The noncompliance discussed with UFSAR Section 9.5.1.3.1.B.1 was first identified as a potential vulnerability in Condition Report CR-2006-2407, dated August 21, 2006, and a corrective action recommendation was made to revise the deficient procedure. On August 28, 2006, Condition Report CR-2006-2407 was closed to Condition Report CR-2006-0388 corrective action CA-4, which took action to consider the need to revise the pre-fire plan. On September 5, 2006, Condition Report CR-2006-0388 corrective action CA-5 was created to revise the pre-fire plan. On February 12, 2007, Condition Report CR-2006-0388 corrective action CA-5 was closed to Condition Report CR-2007-0346 corrective action CA-17, which had a due date of December 31, 2008. Contrary to the above corrective action timeliness requirement, the deficient procedure was not corrected until September 14, 2007, after the senior resident inspector discussed the nonconformance with licensee management.

Analysis.

The licensees failure to follow Waterford Steam Electric Station, Unit 3 Facility Operating License Condition 2.C.9 and implement their fire protection program as

described in the UFSAR is a performance deficiency. The finding was more than minor because it was associated with the mitigating systems cornerstone objective (Protection Against External Factors) to ensure the availability, reliability, and capability of systems that respond to initiating events to prevent undesirable consequences. Using the Manual Chapter 0609, Appendix F, Phase 1 initial qualitative screening, the issue screened as having very low safety significance because the compensatory manual action required to safely shut down the plant is not needed in order to reach hot shutdown. This finding had a crosscutting aspect in the area of problem identification and resolution.

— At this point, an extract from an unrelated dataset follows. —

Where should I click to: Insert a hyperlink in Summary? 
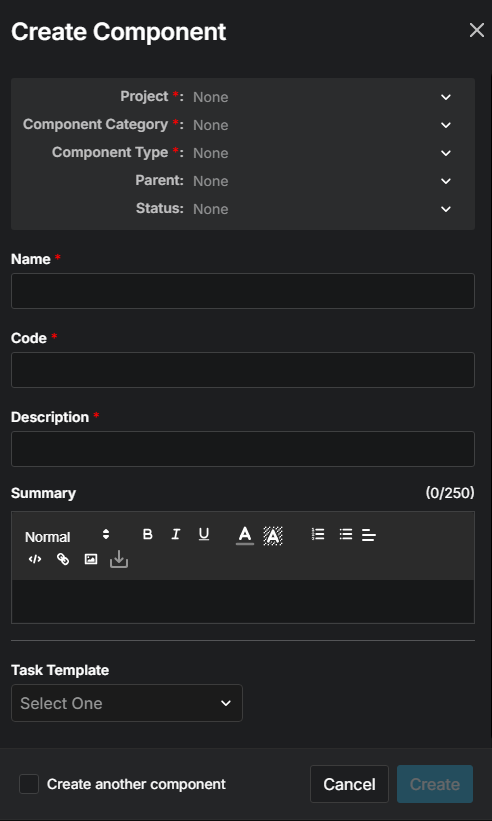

Specifically, the licensees personnel corrective action process failed to take appropriate corrective actions to address the safety issue in a timely manner (P.1(d)).

Enforcement:

Waterford Steam Electric Station, Unit 3 Facility Operating License Condition 2.C.9 requires that the licensee implement their fire protection program as described in the UFSAR. Contrary to the above, the licensee failed to maintain an adequate prefire strategy procedure as described in the UFSAR. Also, contrary to the above, the licensee failed to follow the corrective action program as described in the UFSAR. Because this finding was of very low safety significance and has been entered into the licensees corrective action program (Condition Report CR-WF3-2007-3264), it is considered a noncited violation consistent with Section VI.A.1 of the NRC Enforcement Policy: NCV 05000382/2007004-03, Inadequate Procedure for a Fire in Vital Switchgear Room B.

.3 Semiannual Trend Review

a. Inspection Scope

The inspectors completed a semiannual trend review of repetitive or closely related issues associated with the Appendix R required emergency lights to identify trends that might indicate the existence of more safety significant issues. The inspectors review consisted of the 4 year period between January 2003 to September 2007. When warranted, some of the samples expanded beyond those dates to fully assess the issue.

The inspectors also reviewed corrective action program items associated with troubleshooting. The inspectors compared and contrasted their results with the results contained in the licensees quarterly trend reports. Corrective actions associated with a sample of the issues identified in the licensees trend report were reviewed for adequacy.

Documents reviewed by the inspectors are listed in the attachment.

The inspectors completed one sample.

b. Findings

No findings of significance were identified.

4OA5 Other Activities

(Closed) Unresolved Item 05000382/2000007-02: Determine the Qualification of Heymc Fire Wrap as a 1-hour Rated Fire Barrier

a. Inspection Scope

The team had opened this item because of questions related to the acceptability of the tested configuration (4-inch conduits) versus the installed configurations (1- and 2-inch conduits) in Fire Area RAB-2 and indicated further NRC review was required.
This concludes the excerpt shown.